TASK DIRECTIONS ▸ Leaving out the images, repeat all the lines below exactly.

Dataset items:
*** Block opens ***

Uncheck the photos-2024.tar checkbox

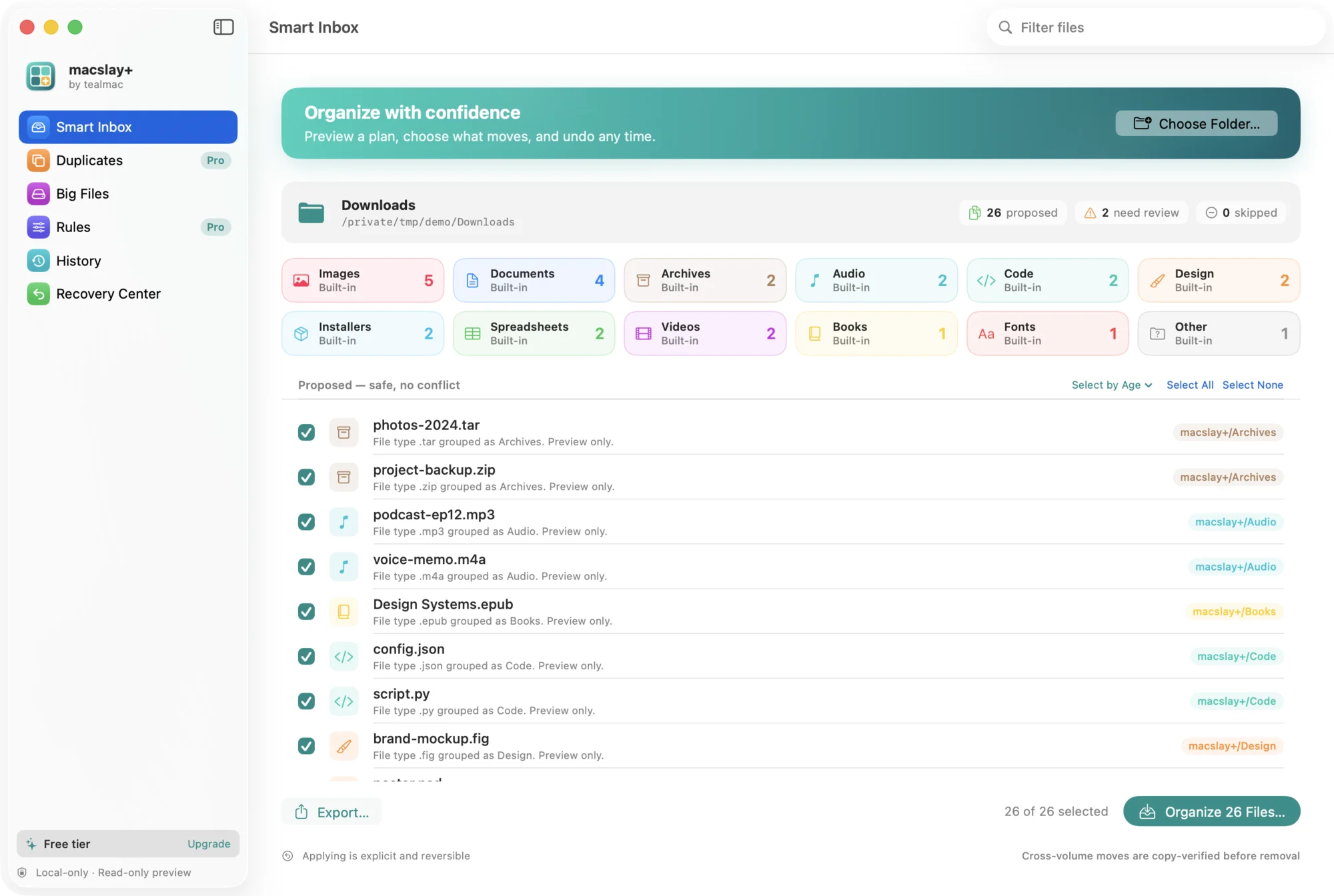click(306, 433)
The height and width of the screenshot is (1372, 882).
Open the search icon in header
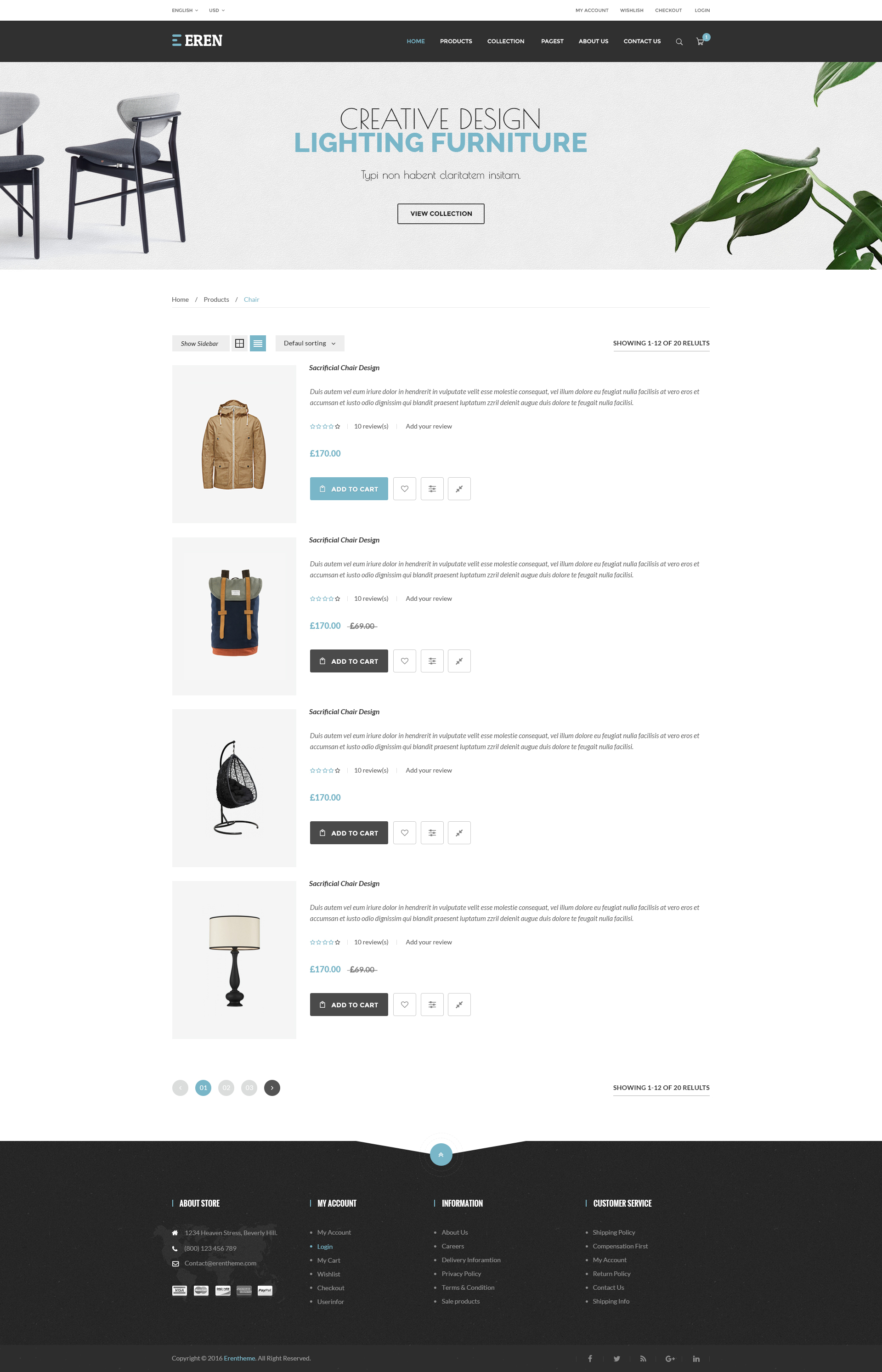(x=678, y=41)
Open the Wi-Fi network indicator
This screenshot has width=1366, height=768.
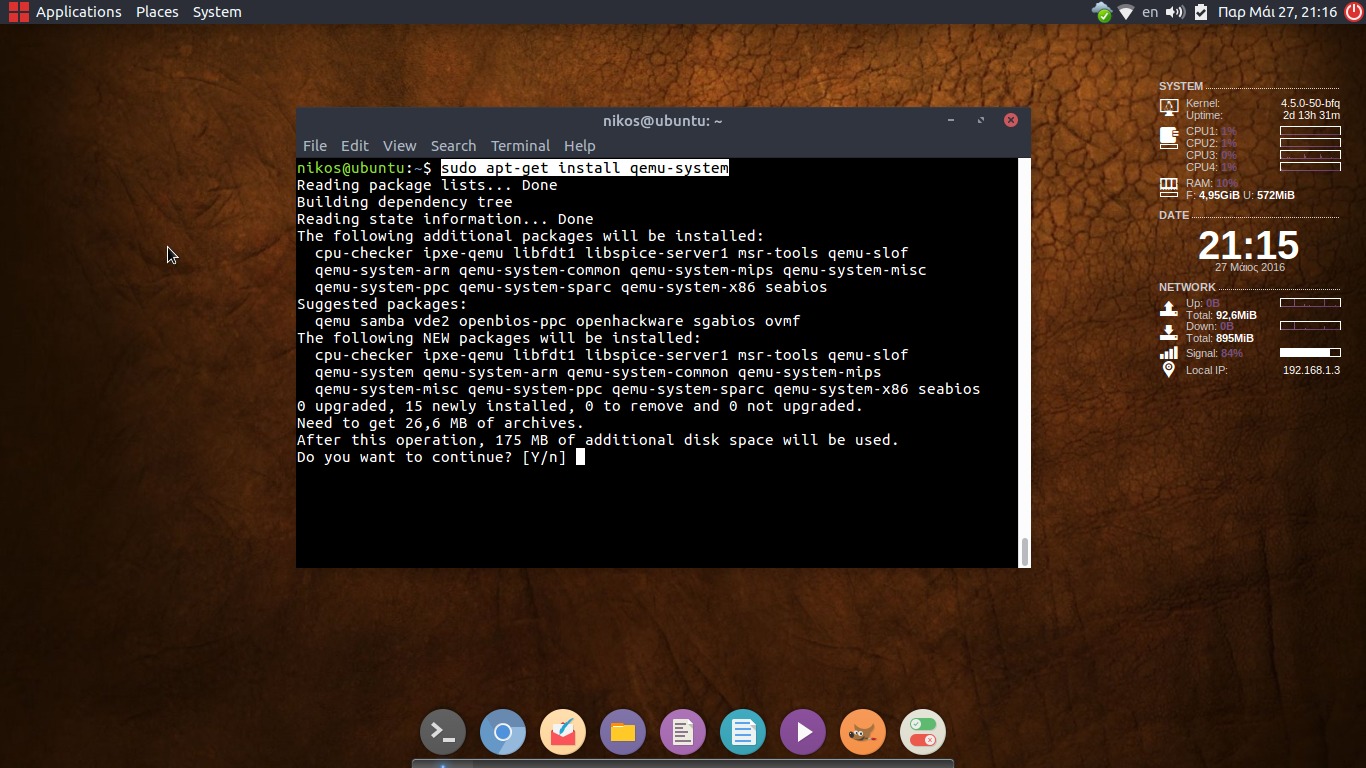(x=1126, y=12)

*** Block closes ***

EXERCISE RESULT ▸
Uncheck the photos-2024.tar checkbox

click(306, 433)
The height and width of the screenshot is (1372, 882).
Open the search icon in header
(x=678, y=41)
Open the Wi-Fi network indicator
This screenshot has width=1366, height=768.
(x=1126, y=12)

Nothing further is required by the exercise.